The data is to be transcribed in full, with nothing missed.

Stored data entries:
───
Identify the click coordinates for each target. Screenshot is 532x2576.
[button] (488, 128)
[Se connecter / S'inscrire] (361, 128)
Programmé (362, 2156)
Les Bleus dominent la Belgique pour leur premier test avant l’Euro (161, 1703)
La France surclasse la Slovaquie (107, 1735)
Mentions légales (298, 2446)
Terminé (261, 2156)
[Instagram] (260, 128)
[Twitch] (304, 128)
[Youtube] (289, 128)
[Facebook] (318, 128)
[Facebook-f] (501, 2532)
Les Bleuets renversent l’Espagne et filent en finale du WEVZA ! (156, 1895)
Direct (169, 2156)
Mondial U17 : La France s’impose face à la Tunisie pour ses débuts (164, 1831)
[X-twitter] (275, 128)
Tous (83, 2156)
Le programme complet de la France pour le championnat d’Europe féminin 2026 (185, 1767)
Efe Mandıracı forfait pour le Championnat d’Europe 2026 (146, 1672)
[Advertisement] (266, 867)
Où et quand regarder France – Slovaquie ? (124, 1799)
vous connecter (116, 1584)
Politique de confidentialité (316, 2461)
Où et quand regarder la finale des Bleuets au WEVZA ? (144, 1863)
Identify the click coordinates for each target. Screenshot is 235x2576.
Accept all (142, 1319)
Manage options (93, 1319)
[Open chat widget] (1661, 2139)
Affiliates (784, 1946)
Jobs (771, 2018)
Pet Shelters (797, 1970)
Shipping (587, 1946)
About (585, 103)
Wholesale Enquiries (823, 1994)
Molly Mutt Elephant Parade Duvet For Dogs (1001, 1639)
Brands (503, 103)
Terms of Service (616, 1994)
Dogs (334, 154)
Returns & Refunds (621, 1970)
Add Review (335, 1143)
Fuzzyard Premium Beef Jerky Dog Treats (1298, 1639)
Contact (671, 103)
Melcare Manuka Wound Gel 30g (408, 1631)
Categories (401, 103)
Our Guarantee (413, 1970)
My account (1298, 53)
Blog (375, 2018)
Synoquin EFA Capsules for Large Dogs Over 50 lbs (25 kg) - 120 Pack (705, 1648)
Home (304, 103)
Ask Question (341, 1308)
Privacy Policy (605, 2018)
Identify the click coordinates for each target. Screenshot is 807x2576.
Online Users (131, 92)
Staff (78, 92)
───
Written answer =>
Identify the click coordinates for each target. Screenshot is 532x2576.
[button] (488, 128)
[Se connecter / S'inscrire] (361, 128)
Programmé (362, 2156)
Les Bleus dominent la Belgique pour leur premier test avant l’Euro (161, 1703)
La France surclasse la Slovaquie (107, 1735)
Mentions légales (298, 2446)
Terminé (261, 2156)
[Instagram] (260, 128)
[Twitch] (304, 128)
[Youtube] (289, 128)
[Facebook] (318, 128)
[Facebook-f] (501, 2532)
Les Bleuets renversent l’Espagne et filent en finale du WEVZA ! (156, 1895)
Direct (169, 2156)
Mondial U17 : La France s’impose face à la Tunisie pour ses débuts (164, 1831)
[X-twitter] (275, 128)
Tous (83, 2156)
Le programme complet de la France pour le championnat d’Europe féminin 2026 (185, 1767)
Efe Mandıracı forfait pour le Championnat d’Europe 2026 (146, 1672)
[Advertisement] (266, 867)
Où et quand regarder France – Slovaquie ? (124, 1799)
vous connecter (116, 1584)
Politique de confidentialité (316, 2461)
Où et quand regarder la finale des Bleuets au WEVZA ? (144, 1863)
Identify the click coordinates for each target. Screenshot is 235x2576.
Accept all (142, 1319)
Manage options (93, 1319)
[Open chat widget] (1661, 2139)
Affiliates (784, 1946)
Jobs (771, 2018)
Pet Shelters (797, 1970)
Shipping (587, 1946)
About (585, 103)
Wholesale Enquiries (823, 1994)
Molly Mutt Elephant Parade Duvet For Dogs (1001, 1639)
Brands (503, 103)
Terms of Service (616, 1994)
Dogs (334, 154)
Returns & Refunds (621, 1970)
Add Review (335, 1143)
Fuzzyard Premium Beef Jerky Dog Treats (1298, 1639)
Contact (671, 103)
Melcare Manuka Wound Gel 30g (408, 1631)
Categories (401, 103)
Our Guarantee (413, 1970)
My account (1298, 53)
Blog (375, 2018)
Synoquin EFA Capsules for Large Dogs Over 50 lbs (25 kg) - 120 Pack (705, 1648)
Home (304, 103)
Ask Question (341, 1308)
Privacy Policy (605, 2018)
Identify the click coordinates for each target. Screenshot is 807x2576.
Online Users (131, 92)
Staff (78, 92)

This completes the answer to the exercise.